Stakeholders bemoan data center development hurdles as Japan plays catch up

Source Cryptopolitan

Japan is eager to build more data centers. But finding enough electricity to power them while maintaining efficiency and global competitiveness is a delicate balancing act. 

Data center capacity will dictate how quickly AI rolls out and which industries benefit first.

At Japan’s largest technology expo, SusHi Tech Tokyo 2026, industry leaders drew attention to increased bidding competition for electricity between households and AI data centers.

Will AI drive up electricity bills?

Rocky Lee of Zettabyte, an AI infrastructure company based in Taiwan, said that tackling latency is a major factor behind electricity volume.

“If you ask an AI a question and get a response 40 seconds later, that’s not an ideal customer or enterprise experience. Power has to be transferred to GPUs, which is where we see the shortage.”

He warned that households in Japan will likely bear the brunt of rising electricity costs.

“AI is competing with you. If somebody is willing to pay a little bit more than you, then you have a problem,” said Rocky Lee of Zettabyte, an AI infrastructure company based in Taiwan.

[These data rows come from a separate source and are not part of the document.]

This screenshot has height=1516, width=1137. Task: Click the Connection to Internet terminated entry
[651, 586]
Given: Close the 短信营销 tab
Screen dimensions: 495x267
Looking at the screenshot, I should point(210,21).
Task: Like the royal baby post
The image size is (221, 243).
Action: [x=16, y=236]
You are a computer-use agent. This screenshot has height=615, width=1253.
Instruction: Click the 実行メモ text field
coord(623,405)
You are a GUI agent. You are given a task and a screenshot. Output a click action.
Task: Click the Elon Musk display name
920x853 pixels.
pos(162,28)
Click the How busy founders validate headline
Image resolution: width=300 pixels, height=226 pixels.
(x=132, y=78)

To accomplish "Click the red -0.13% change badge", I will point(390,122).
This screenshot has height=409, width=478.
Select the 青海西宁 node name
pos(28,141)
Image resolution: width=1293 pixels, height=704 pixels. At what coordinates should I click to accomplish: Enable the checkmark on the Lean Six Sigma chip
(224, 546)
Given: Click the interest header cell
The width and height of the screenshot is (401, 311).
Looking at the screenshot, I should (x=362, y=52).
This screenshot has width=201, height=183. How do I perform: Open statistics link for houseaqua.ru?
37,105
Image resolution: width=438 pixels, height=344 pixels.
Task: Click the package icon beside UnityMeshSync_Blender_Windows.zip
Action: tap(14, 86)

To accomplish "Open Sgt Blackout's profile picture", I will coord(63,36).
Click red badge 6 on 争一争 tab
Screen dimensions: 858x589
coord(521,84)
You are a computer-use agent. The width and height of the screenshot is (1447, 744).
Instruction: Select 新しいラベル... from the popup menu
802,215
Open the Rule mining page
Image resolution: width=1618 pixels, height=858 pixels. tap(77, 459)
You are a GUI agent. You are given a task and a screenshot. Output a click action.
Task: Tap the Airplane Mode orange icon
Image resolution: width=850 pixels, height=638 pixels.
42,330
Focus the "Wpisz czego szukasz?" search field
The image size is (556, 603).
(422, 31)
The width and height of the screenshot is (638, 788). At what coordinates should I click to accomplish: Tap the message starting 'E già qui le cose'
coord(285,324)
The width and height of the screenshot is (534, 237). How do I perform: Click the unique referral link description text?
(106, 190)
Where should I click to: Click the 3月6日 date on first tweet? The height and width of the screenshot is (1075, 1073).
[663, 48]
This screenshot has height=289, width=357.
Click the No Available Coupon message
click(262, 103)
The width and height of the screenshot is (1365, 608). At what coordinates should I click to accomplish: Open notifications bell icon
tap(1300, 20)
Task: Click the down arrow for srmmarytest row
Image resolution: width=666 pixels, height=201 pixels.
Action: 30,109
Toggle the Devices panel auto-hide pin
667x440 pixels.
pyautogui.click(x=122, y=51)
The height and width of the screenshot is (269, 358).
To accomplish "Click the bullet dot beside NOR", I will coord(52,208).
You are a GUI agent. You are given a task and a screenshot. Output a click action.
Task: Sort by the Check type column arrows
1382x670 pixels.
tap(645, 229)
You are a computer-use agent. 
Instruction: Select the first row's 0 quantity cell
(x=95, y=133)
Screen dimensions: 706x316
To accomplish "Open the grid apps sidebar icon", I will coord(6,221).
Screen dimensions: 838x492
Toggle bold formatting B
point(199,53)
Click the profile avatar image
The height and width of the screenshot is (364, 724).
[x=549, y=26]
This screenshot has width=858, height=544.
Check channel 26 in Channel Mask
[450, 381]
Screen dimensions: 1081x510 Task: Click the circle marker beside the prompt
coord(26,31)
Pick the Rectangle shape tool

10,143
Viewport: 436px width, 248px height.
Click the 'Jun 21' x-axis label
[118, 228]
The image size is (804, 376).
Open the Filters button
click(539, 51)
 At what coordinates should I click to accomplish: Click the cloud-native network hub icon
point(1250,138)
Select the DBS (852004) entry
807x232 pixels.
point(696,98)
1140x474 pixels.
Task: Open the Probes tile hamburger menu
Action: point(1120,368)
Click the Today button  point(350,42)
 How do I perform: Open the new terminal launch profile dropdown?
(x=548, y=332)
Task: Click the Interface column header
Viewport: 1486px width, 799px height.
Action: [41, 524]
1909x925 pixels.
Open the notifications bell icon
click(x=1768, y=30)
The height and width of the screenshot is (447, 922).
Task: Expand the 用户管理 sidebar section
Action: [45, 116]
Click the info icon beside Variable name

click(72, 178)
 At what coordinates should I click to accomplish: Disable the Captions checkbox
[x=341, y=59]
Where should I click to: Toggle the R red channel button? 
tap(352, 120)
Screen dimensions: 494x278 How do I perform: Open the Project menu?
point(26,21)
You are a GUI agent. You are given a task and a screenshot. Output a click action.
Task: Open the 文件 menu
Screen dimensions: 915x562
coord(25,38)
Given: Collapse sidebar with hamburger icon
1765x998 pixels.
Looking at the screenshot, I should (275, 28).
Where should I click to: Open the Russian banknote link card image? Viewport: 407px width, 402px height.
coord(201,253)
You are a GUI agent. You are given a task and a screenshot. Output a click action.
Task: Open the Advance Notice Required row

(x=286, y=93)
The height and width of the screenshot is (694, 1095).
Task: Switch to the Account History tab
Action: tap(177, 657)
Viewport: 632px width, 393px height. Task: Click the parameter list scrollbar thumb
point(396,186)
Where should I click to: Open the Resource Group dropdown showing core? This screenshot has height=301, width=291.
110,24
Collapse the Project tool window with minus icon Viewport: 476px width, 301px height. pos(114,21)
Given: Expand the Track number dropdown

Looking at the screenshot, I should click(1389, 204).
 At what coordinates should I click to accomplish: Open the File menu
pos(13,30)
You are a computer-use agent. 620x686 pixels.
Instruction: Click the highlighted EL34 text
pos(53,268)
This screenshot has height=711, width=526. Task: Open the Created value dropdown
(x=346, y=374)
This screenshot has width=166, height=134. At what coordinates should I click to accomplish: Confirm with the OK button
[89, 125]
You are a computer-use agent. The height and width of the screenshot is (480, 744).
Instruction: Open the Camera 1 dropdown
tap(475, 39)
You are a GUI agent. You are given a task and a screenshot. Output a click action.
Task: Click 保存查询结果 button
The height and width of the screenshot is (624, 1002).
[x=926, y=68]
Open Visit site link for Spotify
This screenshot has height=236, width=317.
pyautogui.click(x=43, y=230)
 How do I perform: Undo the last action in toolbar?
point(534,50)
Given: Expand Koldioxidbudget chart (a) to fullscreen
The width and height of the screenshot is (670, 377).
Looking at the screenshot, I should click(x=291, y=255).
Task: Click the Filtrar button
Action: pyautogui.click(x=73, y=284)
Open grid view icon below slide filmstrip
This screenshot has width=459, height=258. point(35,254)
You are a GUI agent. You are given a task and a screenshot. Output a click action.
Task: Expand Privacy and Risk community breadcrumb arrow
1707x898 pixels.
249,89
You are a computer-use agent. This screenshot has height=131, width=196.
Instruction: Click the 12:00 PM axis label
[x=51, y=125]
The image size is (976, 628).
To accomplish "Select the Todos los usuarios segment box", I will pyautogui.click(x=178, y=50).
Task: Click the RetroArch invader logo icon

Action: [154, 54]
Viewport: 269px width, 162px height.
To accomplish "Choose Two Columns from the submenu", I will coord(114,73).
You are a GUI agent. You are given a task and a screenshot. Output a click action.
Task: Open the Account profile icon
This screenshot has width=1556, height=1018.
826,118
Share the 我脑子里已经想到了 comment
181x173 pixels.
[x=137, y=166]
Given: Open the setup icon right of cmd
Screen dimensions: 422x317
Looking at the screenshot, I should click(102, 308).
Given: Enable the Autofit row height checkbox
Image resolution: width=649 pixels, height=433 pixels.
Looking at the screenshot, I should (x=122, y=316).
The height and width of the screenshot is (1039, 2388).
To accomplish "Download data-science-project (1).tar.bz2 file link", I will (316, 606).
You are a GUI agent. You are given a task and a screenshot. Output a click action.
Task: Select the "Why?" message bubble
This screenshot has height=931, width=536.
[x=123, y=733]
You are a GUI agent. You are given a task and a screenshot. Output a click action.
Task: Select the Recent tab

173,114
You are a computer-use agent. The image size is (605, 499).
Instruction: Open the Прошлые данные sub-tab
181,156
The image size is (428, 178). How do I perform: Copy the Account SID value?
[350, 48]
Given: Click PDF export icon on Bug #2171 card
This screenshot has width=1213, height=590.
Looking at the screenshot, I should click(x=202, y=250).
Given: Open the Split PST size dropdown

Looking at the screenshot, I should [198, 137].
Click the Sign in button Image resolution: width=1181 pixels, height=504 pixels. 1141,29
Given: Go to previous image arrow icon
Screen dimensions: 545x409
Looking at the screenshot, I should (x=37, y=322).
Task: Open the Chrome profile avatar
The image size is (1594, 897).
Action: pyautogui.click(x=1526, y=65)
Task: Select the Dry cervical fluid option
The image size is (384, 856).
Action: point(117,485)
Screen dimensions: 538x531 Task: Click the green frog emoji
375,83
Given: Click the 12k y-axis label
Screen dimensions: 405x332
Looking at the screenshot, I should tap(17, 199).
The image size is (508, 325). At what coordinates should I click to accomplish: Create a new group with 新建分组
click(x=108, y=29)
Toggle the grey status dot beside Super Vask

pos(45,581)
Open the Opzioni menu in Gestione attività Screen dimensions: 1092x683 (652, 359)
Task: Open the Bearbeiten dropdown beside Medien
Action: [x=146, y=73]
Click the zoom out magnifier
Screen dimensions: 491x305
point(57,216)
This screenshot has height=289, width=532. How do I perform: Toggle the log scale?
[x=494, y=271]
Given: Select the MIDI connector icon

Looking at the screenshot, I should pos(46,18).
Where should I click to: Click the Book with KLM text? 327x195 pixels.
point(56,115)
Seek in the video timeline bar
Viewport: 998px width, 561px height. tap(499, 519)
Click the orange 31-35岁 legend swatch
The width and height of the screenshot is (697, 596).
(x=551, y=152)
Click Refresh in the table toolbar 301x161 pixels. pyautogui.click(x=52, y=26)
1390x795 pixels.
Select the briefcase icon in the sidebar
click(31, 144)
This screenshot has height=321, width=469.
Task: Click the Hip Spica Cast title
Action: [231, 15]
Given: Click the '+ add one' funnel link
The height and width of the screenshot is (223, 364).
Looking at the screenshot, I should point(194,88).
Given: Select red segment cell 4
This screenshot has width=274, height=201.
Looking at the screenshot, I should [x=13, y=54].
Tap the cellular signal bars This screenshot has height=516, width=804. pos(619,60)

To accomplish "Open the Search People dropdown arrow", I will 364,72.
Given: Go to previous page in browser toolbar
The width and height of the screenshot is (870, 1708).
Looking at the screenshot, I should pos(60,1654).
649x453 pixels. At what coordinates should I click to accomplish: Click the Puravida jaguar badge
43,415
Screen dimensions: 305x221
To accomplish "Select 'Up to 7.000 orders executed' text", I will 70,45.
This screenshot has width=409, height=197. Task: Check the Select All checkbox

Wholesale electricity prices have already soared in U.S. cities with a high concentration of data centers, such as Virginia, Texas, and Silicon Valley.

What is regional Japan’s role?

The need for low-latency AI services is prompting companies to build data centers around big cities such as Tokyo and Osaka. However, the Japanese government is trying to buck this trend.

Japan is home to an estimated 256 operational data centers. The U.S., on the other hand, operates a whopping 5,400 facilities, followed by approx. 520 in Germany, 500 in the UK and roughly 450 in China.

On April 24, it announced an expansion of its GX strategy with the aim of creating industrial clusters around renewable energy sources in regional Japan. The designated regions have not been made public, but likely include Hokkaido, Tohoku, and Kyushu.

GMI Cloud is one AI cloud startup that is poised to build Japan’s largest data center in the southern city of Kagoshima. The massive $12 billion gigawatt-scale (GW) project is expected to be completed by 2030.

Japan is a safe haven for data

GMI Cloud Founder and CEO, Alex Yeh, explained that ample availability of nuclear power is just one reason for the location.

“Japan is a huge hub for fiber optic internet access from the U.S. to Asia, such as South Korea, Taiwan, Singapore and the rest of Southeast Asia. That’s why Google, Amazon, Microsoft Azure are located in Japan.”

Its data protection policy is an added advantage. Alex Yeh said Japan is the best choice when it comes to building highly sought-after sovereign data centers.

“Data is sensitive. There’s government data, military data, and enterprise data. You don’t want data situated in geopolitically sensitive areas such as the U.S. and Korea. That’s why Japan matters.”

Corporate giants bet on AI infrastructure

Japan’s legacy industrial giants are pivoting toward data centers and power infrastructure in an effort to reinvent their business model and generate new avenues of growth.

Japanese telecommunication giant NTT is expanding R&D into AI-native infrastructure. It currently holds the largest market share of data centers in Japan. It has more than 160 sites across all 47 prefectures.

On April 27, it announced the AI x OWN initiative. It’s NTT’s effort to redesign the internet around real-time AI use.

In a statement, NTT President Akira Shimada said “NTT’s AI infrastructure must shift from conventional ICT infrastructure to infrastructure for a new market premised on AI utilization.”

NTT also plans to triple its domestic power capacity from approximately 300 MW today to around 1 gigawatt by fiscal 2033.

Can data center deregulation boost AI competition?

At SusHi Tech Tokyo 2026, Alex Yeh of GMI Cloud said top-down deregulation could make Japan globally competitive in AI data centers. He criticized legacy businesses for stifling innovation as well as the government’s preference for traditional, concrete-built data centers.

“In the U.S. and Taiwan, data centers are built modularly. These are 40-foot container units that can be shipped and deployed quickly. They’re essentially pre-built data centers, with all wiring integrated, that can be dropped on-site. So why can’t we do that in Japan?”

Yeh hopes Japan will turn to modular data centers, slashing construction timelines to six to eight months instead of the 18 to 24 months needed for conventional concrete facilities.